Die Zerrüttung der Lande nahm von Tag zu Tag zu, Johann Wilhelms Krankheit verschlechterte sich in ebensolchem Maße und machte ihn untauglich für die Regierungsgeschäfte. Der debile Schwiegervater dämmerte dahin, und die Räte spielten sich gegenseitig aus. Trotz all dieser widrigen Umstände kümmerte sich Jacobe hingebungsvoll um den kranken Ehemann und den debilen Schwiegervater. Ein Beweis dafür ist die Tatsache, dass Papst Sixtus V. der Fürstin eine Auszeichnung verlieh, die nur selten vergeben worden war: die goldene Rose. Jacobe erhielt diese hohe Auszeichnung in einem feierlichen Akt im Jahre 1587 für ihre Frömmigkeit, Demut und ihr mildes Wesen. In der päpstlichen Breve heißt es am Anfang:
Die Krankheit Johann Wilhelms entwickelte sich so dramatisch, dass er nachts in voller Rüstung, bewaffnet und rasend durch die Gänge des Schlosses lief, die Dienerschaft angriff und das Schloss anzünden wollte. Zur Sicherheit des Personals und seiner eigenen wurde er dann in seinem Zimmer festgesetzt.
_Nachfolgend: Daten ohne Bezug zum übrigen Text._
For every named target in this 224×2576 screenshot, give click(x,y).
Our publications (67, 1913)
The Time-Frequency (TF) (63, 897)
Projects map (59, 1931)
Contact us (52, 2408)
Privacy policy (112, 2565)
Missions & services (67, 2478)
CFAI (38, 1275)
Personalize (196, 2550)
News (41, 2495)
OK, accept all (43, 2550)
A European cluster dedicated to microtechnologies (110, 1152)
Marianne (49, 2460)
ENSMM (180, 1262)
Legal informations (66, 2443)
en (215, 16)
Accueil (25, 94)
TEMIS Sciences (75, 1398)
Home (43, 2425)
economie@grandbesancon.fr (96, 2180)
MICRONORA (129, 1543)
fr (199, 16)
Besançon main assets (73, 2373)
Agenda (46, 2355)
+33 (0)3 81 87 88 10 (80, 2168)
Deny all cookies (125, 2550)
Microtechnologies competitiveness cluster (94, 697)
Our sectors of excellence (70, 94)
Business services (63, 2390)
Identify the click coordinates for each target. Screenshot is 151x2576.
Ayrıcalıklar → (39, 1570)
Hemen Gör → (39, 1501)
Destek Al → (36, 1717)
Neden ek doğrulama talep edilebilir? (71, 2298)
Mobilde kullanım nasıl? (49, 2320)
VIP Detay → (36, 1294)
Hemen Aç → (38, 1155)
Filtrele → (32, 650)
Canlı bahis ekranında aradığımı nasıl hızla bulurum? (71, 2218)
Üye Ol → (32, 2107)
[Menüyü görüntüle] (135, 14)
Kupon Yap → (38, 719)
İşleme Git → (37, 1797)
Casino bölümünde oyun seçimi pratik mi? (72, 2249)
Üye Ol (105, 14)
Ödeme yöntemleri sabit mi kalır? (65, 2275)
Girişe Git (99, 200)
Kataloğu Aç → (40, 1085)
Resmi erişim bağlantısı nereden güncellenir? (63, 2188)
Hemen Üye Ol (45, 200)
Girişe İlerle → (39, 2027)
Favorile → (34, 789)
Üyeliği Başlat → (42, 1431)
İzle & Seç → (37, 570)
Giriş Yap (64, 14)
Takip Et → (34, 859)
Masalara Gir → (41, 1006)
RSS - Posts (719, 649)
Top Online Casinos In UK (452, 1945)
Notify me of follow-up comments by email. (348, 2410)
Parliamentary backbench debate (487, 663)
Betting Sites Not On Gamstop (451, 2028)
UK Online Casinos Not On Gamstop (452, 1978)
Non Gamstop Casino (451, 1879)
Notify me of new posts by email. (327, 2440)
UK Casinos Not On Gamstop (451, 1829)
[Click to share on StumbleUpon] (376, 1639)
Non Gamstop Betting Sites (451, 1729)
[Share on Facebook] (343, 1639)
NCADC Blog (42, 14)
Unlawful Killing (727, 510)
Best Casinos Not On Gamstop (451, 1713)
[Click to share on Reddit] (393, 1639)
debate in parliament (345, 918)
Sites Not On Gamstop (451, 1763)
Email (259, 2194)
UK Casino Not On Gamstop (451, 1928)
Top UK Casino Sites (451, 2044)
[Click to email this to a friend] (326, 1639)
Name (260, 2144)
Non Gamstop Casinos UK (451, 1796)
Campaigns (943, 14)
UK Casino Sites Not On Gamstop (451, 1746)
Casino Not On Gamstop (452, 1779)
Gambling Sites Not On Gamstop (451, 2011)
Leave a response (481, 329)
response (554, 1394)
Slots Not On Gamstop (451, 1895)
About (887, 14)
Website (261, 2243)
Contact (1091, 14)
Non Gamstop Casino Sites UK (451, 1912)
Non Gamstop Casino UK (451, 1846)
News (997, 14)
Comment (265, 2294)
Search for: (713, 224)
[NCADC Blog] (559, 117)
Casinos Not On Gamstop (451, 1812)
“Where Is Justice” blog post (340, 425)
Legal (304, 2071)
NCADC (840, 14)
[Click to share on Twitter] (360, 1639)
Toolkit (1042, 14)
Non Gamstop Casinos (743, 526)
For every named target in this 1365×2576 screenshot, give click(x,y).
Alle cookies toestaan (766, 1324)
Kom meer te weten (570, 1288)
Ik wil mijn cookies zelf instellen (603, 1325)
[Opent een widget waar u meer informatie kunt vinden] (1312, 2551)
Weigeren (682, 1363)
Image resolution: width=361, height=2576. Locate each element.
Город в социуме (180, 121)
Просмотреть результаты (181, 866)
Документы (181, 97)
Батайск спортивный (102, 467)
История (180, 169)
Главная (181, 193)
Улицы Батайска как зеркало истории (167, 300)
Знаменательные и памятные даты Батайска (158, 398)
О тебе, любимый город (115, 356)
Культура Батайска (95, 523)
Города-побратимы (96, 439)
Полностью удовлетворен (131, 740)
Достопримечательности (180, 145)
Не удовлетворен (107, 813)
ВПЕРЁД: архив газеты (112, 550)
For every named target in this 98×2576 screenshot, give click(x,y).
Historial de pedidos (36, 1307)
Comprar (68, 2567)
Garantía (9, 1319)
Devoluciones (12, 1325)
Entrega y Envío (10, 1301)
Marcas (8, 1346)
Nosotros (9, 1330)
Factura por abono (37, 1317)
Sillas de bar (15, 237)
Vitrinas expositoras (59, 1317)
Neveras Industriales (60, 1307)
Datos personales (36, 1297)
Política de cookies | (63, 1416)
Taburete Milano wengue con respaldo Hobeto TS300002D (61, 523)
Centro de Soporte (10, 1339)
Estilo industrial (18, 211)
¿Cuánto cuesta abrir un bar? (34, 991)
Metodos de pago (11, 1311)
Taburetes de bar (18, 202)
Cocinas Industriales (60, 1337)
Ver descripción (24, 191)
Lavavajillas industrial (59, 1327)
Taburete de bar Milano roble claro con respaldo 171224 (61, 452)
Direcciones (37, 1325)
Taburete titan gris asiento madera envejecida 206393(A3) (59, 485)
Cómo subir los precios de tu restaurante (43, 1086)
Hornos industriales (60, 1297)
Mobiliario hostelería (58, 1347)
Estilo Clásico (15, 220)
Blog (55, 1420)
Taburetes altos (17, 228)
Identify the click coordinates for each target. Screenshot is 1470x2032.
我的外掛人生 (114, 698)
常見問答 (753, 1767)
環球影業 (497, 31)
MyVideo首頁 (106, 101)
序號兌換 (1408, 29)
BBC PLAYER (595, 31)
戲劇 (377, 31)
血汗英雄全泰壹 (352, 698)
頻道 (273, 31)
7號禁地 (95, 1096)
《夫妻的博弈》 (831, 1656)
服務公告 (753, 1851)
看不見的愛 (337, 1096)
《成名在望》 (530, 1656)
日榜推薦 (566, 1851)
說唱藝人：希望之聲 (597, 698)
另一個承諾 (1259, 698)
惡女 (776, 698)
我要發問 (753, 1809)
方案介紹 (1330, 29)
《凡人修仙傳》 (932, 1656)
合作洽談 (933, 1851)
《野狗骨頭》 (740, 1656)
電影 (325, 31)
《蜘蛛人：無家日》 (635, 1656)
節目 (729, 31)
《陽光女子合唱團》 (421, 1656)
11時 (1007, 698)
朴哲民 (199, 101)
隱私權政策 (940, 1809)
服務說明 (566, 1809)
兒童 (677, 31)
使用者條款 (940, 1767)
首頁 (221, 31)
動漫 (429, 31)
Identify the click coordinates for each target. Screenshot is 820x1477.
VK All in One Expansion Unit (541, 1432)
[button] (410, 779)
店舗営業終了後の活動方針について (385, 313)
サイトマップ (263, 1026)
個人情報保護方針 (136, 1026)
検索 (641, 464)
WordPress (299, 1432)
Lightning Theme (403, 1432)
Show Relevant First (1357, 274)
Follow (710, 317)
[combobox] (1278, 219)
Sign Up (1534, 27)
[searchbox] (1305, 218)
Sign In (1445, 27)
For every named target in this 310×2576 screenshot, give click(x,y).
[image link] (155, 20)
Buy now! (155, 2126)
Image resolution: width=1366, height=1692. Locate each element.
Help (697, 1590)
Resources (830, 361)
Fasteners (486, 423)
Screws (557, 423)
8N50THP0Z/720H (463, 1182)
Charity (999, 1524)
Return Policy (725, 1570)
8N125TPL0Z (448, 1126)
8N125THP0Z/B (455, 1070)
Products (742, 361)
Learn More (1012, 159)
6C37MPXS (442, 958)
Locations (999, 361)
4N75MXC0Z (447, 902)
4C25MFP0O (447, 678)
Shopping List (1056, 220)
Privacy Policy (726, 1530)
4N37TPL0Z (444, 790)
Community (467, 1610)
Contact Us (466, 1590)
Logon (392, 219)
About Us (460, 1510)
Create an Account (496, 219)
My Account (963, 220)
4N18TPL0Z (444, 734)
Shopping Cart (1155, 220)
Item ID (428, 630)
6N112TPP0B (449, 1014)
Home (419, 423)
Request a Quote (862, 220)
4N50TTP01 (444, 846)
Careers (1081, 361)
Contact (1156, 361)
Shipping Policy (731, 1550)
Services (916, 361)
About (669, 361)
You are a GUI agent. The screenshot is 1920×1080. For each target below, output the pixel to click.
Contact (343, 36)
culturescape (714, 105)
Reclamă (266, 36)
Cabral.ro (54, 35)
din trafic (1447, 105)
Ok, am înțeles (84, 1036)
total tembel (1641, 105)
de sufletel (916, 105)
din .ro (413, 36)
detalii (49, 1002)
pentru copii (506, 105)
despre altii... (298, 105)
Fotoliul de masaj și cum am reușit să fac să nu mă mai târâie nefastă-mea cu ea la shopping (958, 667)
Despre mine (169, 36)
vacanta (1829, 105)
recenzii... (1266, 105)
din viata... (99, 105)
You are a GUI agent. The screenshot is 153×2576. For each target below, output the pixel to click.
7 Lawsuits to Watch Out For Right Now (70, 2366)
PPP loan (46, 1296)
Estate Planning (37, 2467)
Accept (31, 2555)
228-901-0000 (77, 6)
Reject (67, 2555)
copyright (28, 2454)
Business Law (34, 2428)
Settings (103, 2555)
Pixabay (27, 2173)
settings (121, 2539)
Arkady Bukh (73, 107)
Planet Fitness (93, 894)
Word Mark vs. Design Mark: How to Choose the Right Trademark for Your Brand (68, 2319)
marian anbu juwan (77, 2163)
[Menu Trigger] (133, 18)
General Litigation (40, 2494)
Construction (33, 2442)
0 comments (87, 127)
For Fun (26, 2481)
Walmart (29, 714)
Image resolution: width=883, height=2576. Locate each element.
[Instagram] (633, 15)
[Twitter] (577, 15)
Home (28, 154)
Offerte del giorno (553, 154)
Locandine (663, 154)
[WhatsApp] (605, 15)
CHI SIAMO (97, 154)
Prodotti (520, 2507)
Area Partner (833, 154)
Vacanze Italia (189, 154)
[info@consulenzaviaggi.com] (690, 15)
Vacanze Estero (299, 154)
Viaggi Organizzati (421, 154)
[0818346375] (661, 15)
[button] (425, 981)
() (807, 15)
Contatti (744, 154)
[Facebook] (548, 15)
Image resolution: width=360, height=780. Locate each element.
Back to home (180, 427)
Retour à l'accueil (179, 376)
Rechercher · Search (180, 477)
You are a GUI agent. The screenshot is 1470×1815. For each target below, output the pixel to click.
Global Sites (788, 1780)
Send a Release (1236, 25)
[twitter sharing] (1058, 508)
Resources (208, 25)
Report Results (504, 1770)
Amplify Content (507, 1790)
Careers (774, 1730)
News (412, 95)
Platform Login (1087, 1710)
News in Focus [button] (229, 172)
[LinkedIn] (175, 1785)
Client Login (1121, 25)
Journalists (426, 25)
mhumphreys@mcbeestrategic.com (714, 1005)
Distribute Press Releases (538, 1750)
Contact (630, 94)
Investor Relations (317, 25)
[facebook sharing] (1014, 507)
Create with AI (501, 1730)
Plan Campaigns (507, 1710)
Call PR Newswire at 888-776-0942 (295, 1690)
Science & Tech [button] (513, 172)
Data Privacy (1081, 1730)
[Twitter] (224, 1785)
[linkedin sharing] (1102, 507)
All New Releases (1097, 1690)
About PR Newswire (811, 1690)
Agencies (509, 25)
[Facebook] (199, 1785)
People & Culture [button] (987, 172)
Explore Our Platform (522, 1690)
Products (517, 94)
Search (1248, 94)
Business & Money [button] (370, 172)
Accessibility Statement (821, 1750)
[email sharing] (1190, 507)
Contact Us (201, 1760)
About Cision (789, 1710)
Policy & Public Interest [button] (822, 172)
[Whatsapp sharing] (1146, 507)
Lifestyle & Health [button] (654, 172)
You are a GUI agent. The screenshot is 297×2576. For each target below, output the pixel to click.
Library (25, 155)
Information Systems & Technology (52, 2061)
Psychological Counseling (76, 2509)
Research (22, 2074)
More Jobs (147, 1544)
Jacobe indessen sah sich genötigt, politisch zu handeln. Ihr
gelang es, einige redliche Räte auf ihre Seite zu ziehen. Sie stellte sich damit aber zwischen die beiden feindlichen Parteien am Hofe: die katholische um Waldenburg, unterstützt von den spanischen Niederlanden, und die protestantische unter der Führung der Grafen von Broich und Valckenstein, der Herren von Rheydt, die mit Hilfe der Generalstaaten versuchten, die katholische Regentin zu entmachten.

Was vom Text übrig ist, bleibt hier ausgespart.